Tommy Boucher connaîtra sa peine en 2019.

Agression armée: Boucher sur la voie de la réhabilitation

Sur la voie de la réhabilitation, Tommy Boucher d’Asbestos a réglé tous ses dossiers devant le tribunal, dont une affaire d’agression armée commise le lendemain de Noël 2017.

Après avoir complété une thérapie et effectué plus de 280 heures de travaux compensatoires, l’individu de 22 ans s’est présenté devant le juge Conrad Chapdelaine de la Cour du Québec, jeudi, au palais de justice de Sherbrooke pour plaider coupable à toutes les accusations en cours contre lui.

Il a reconnu la trame factuelle des accusations les plus graves qui le conduiront vraisemblablement derrière les barreaux.

Boucher et Anthony Leclerc-Boisjoli ont été impliqués dans une altercation lors d’une fête de Noël avec celui qui deviendra le plaignant dans cette affaire de voies de fait armées. Les choses ont mal tourné et Boucher a quitté les lieux.

Sous l’effet des stupéfiants quelques heures plus tard, il a décidé de se venger en compagnie d’Anthony Leclerc-Boisjoli

Boucher s’est présenté chez une première victime où il a commis les voies de fait armées avec un tisonnier.
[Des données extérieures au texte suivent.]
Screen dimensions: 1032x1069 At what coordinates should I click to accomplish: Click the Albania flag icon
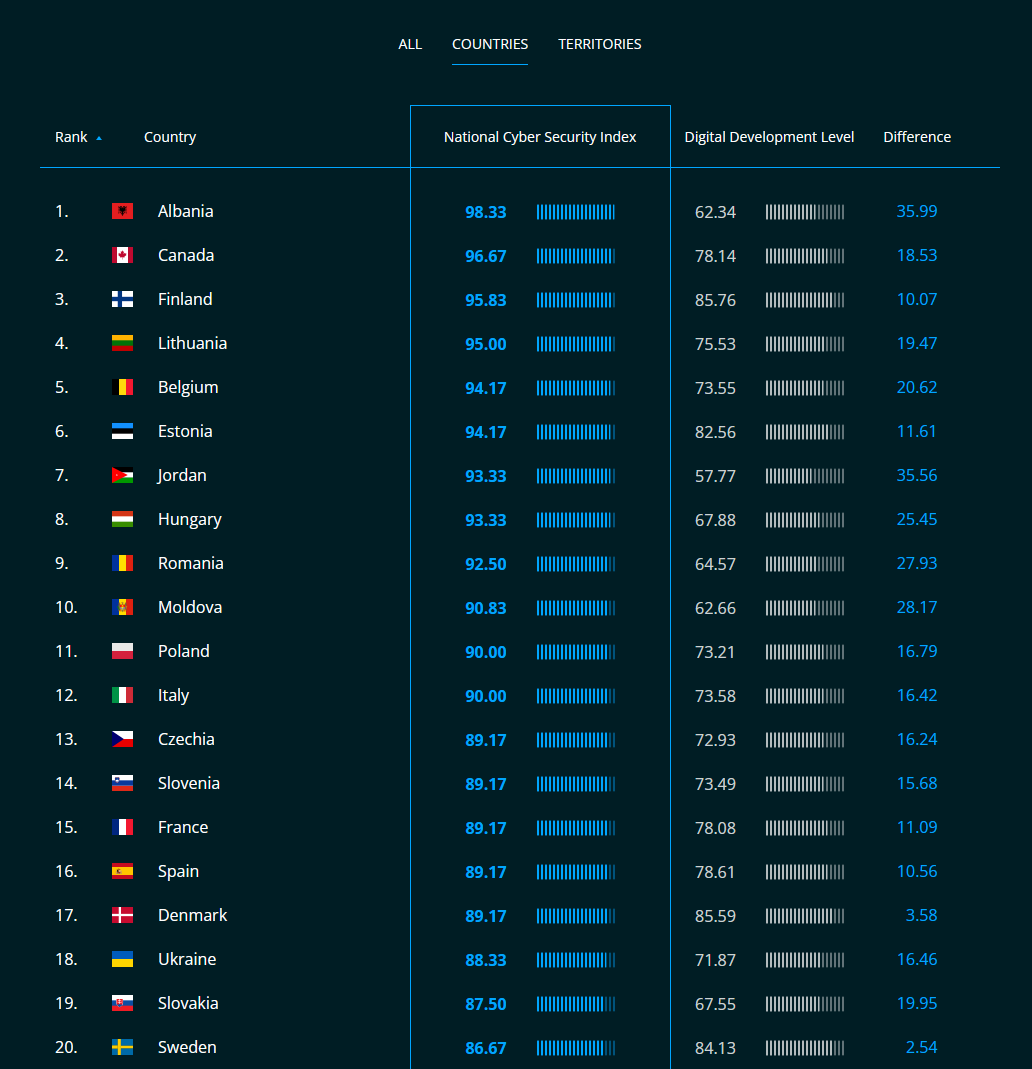click(x=122, y=211)
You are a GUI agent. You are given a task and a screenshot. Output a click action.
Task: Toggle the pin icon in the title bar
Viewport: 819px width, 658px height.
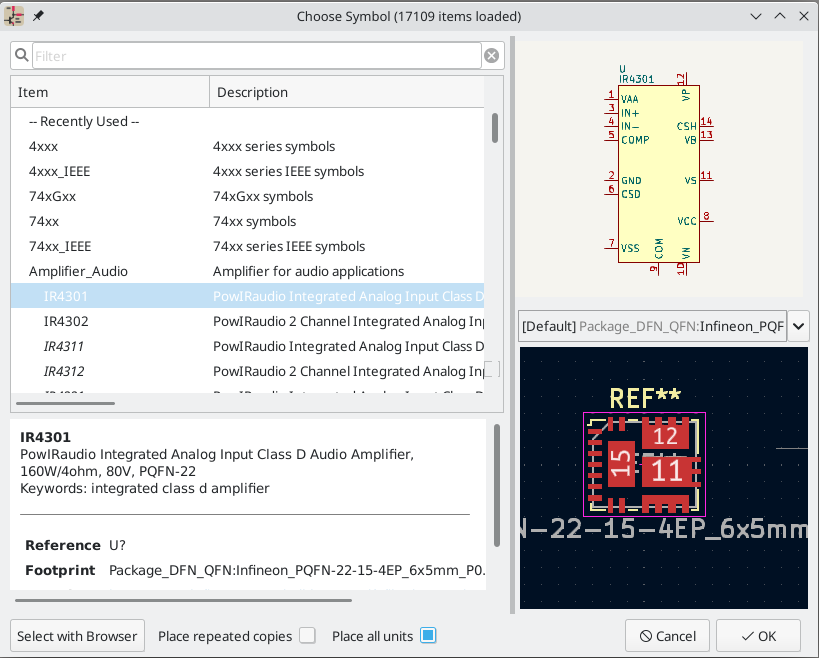coord(38,15)
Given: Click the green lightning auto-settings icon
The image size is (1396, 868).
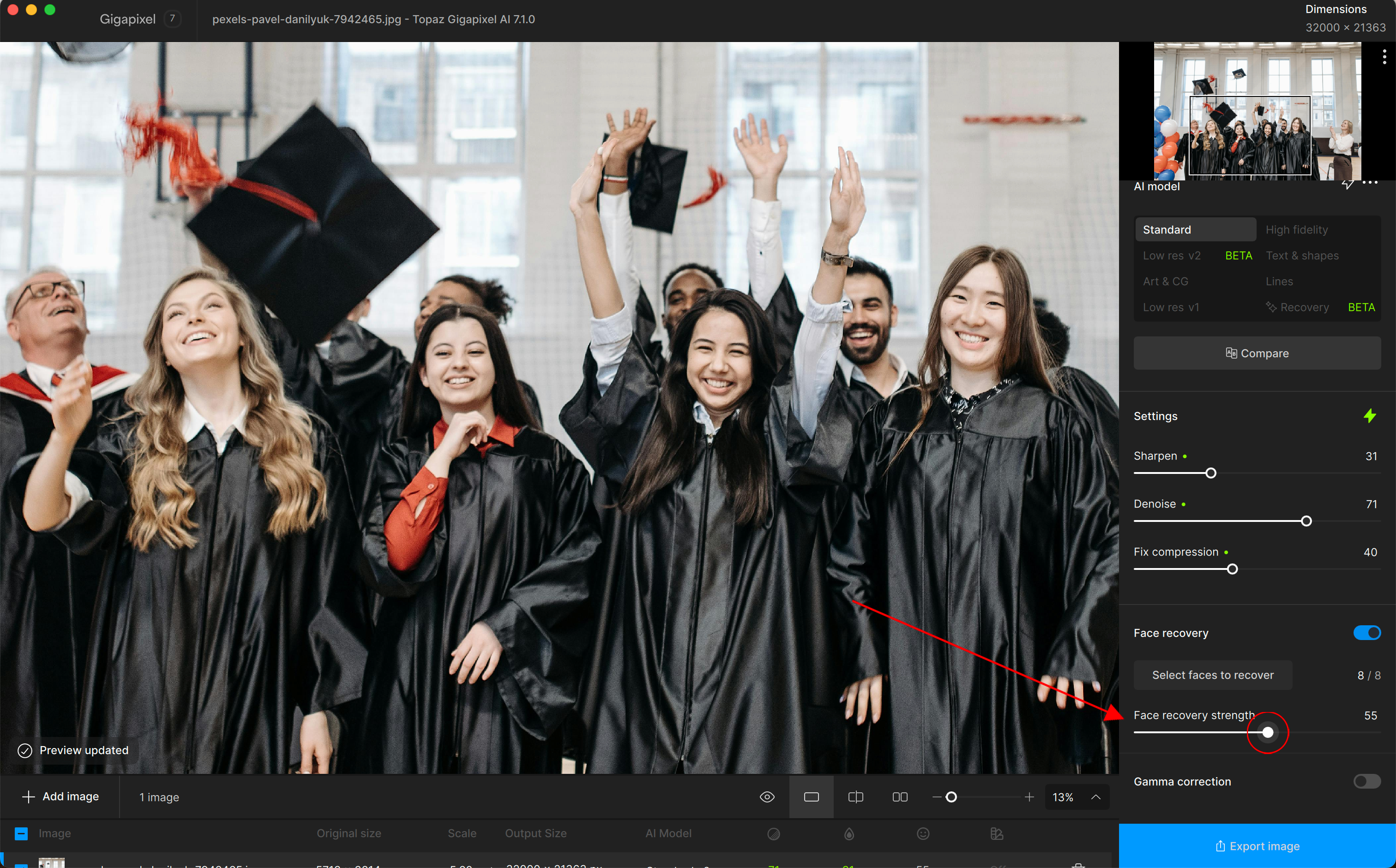Looking at the screenshot, I should [1370, 416].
Ensuite, vers 4 h dans la nuit du 25 au 26 décembre 2017, les deux individus se sont introduits dans un domicile du chemin Saint-Georges à Asbestos pendant que l’occupant dormait. Ils ont pris un bâton en bois ou en métal et un marteau avant de frapper l’homme. Le duo a quitté en disant de ne pas contacter les policiers.
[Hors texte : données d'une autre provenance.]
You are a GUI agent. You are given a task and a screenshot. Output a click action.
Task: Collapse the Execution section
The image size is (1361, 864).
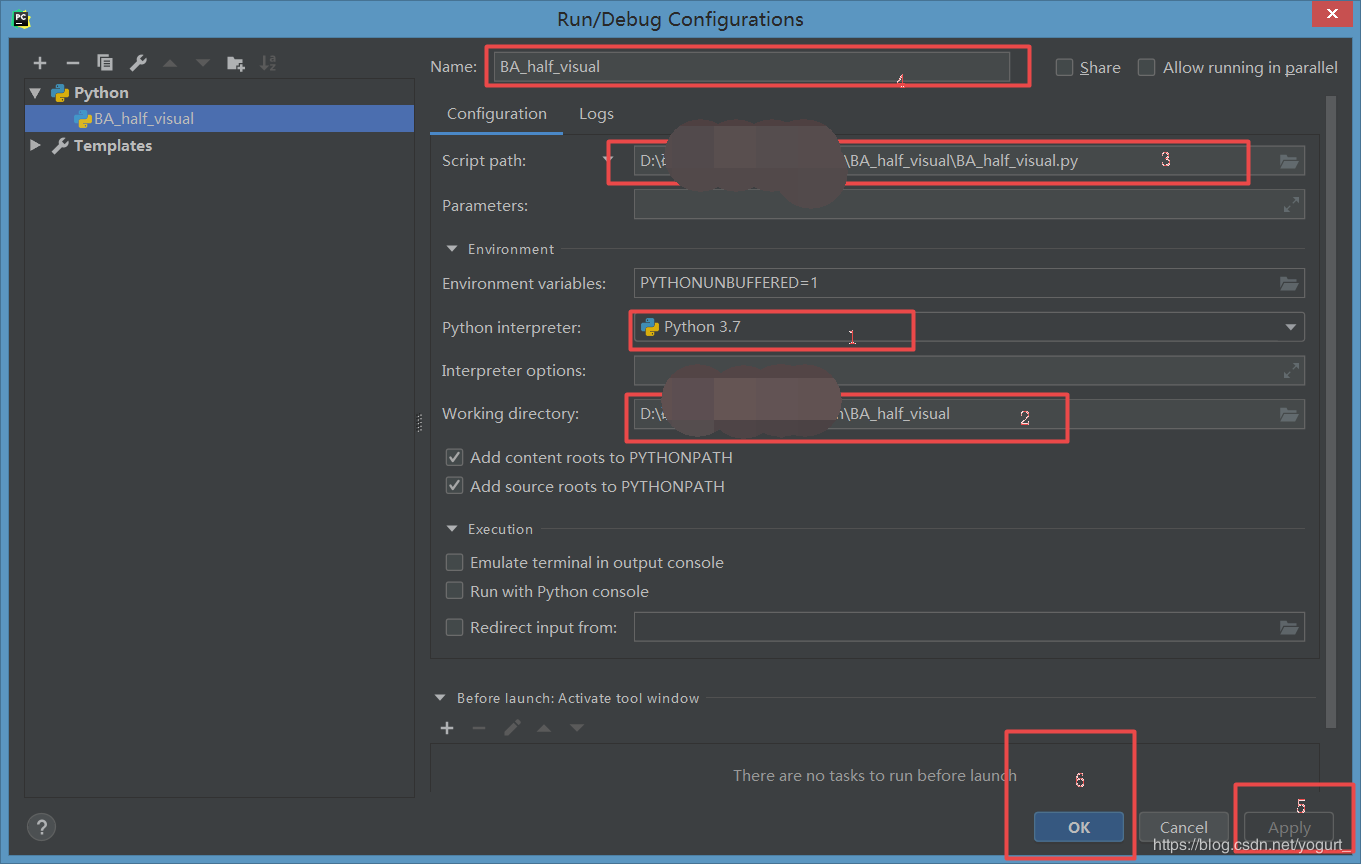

« Les coups ont causé des blessures sérieuses. La victime garde encore des séquelles », a indiqué la procureure aux poursuites criminelles Me Marie-Andrée Ayotte.

Tommy Boucher a reconnu les voies de fait armées, l’introduction par effraction pour y commettre les voies de fait armées, les voies de fait graves et les menaces de mort.

Tommy Boucher a aussi plaidé coupable à des événements de juillet 2017 de conduite dangereuse et de conduite avec les facultés affaiblies à Asbestos et Danville.

L’avocat de la défense Me Patrick Fréchette a demandé la confection d’un rapport présentenciel.

« Il devra faire face à une peine d’emprisonnement étant donné la gravité objective du dossier. C’est ce que la défense va vous proposer », a indiqué Me Fréchette qui a reporté les observations sur la peine au 10 janvier 2019.

Leclerc-Boisjoli, qui est détenu, a renoncé, jeudi, à sa liberté pour la durée des procédures judiciaires. Son avocate Me Caroline Monette a reporté le dossier en octobre prochain.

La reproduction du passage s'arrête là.